→ WHAT IS REQUIRED
Every line of the entries below that carries the string "intranquilo" should be copied.

→ RECORDED DATA
--- START ---

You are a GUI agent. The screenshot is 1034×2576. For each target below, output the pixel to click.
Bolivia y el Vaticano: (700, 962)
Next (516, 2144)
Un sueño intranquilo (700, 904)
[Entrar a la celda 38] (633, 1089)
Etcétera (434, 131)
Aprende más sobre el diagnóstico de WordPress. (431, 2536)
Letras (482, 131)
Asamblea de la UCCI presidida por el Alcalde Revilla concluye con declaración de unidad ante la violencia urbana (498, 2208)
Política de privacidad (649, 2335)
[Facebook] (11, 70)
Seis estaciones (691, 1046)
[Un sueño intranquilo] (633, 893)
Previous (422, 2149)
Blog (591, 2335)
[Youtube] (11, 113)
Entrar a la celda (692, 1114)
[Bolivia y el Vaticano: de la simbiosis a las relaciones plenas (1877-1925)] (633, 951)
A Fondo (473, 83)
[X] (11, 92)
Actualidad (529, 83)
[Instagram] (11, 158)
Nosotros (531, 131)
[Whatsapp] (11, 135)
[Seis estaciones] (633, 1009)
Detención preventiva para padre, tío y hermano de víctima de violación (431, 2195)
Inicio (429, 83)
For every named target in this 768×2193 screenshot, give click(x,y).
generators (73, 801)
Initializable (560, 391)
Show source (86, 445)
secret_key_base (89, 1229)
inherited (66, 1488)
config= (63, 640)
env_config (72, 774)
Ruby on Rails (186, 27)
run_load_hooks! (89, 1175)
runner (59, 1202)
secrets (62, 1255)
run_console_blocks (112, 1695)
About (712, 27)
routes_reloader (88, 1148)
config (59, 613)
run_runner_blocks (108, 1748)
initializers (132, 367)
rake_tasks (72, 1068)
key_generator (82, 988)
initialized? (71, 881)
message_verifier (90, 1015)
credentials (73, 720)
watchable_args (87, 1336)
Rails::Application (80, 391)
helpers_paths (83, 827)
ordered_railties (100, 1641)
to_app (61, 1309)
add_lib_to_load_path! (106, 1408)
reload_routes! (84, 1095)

--- END ---

→ EXERCISE OUTPUT
Un sueño intranquilo (700, 904)
[Un sueño intranquilo] (633, 893)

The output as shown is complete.